ACTION ITEM:
In the listing below, find each line holding "radio" and copy it.

RECORDS PROVIDED:
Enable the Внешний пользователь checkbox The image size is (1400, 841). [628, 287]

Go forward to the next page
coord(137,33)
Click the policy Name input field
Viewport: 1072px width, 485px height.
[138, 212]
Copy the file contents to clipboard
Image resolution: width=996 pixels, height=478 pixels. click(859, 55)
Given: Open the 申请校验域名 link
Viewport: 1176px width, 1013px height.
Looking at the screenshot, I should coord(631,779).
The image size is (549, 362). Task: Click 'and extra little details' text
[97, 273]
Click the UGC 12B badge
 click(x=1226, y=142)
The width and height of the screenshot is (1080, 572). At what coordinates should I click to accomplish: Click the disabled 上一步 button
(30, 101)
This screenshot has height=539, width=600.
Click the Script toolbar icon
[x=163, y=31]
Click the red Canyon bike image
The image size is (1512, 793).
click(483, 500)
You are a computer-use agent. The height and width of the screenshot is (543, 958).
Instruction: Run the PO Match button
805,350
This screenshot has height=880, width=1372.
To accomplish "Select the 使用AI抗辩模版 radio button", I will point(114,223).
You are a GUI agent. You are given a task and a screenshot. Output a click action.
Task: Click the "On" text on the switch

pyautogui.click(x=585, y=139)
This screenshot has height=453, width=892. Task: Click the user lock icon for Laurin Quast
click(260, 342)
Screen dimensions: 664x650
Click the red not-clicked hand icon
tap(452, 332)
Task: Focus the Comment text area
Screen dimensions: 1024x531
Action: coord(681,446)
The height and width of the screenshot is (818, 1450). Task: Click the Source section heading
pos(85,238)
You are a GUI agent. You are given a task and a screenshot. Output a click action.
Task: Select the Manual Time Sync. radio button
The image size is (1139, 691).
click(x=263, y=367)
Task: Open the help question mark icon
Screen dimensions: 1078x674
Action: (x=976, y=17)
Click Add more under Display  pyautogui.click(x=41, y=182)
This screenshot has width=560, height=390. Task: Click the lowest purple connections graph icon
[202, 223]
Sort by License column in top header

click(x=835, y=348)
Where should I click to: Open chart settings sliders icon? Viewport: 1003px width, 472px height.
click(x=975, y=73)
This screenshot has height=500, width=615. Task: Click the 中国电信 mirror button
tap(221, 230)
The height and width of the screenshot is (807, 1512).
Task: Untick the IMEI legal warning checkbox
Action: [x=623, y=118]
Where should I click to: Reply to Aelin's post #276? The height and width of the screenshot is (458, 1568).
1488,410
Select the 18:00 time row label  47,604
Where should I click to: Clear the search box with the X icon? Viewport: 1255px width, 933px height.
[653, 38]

RESPONSE:
To accomplish "Select the 使用AI抗辩模版 radio button", I will point(114,223).
Task: Select the Manual Time Sync. radio button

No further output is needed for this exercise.